IIRC we first encountered this against our 2.6.18 kernel; this has been
reproduced with 2.6.33 (sorry, we'll have to clean up that test case a bit
before I can send it); and following patch is against 2.6.34 plus
down_read_unfair changes (which have been discussed here before, not
resending them at this point unless someone asks).
Note that while this patch modifies some performance critical MM functions,
it does make sure to stay out of the fast paths.
Use down_read_unfair() in OOM-killed tasks
When tasks are being targeted by OOM killer, we want to use
down_read_unfair to ensure a fast exit.
- The down_read_unfair() call in fast_get_user_pages() is to cover the
futex calls in mm_release() (including exit_robust_list(),
compat_exit_robust_list(), exit_pi_state_list() and sys_futex())
- The down_read_unfair() call in do_page_fault() is to cover the
put_user() call in mm_release() and exiting the robust futex lists.
This is a rework of a previous change in 2.6.18:
Change the down_read()s in the exit path to be unfair so that we do
not result in a potentially 3-to-4-way deadlock during the ooms.
What happens is we end up with a single thread in the oom loop (T1)
that ends up killing a sibling thread (T2).
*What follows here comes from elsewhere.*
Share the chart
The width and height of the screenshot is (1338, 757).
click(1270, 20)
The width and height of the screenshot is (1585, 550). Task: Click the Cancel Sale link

That sibling thread will
need to acquire the read side of the mmap_sem in the exit path. It's
possible however that yet a different thread (T3) is in the middle of
a virtual address space operation (mmap, munmap) and is enqueue to
grab the write side of the mmap_sem behind yet another thread (T4)
that is stuck in the OOM loop (behind T1) with mmap_sem held for read
(like allocating a page for pagecache as part of a fault.
T1 T2 T3 T4
. . . .
oom: . . .
oomkill . . .
^ \ . . .
/|\ ----> do_exit: . .
| sleep in . .
| read(mmap_sem) . .
| \ . .
| ----> mmap .
| sleep in .
| write(mmap_sem) .
| \ .
| ----> fault
| holding read(mmap_sem)
| oom
| |
| /
\----------------------------------------------/
Signed-off-by: Michel Lespinasse <walken@google.com>
diff --git a/arch/x86/mm/fault.c b/arch/x86/mm/fault.c
index f627779..4b3a1c7 100644
--- a/arch/x86/mm/fault.c
+++ b/arch/x86/mm/fault.c
@@ -1062,7 +1062,10 @@ do_page_fault(struct pt_regs *regs, unsigned long error_code)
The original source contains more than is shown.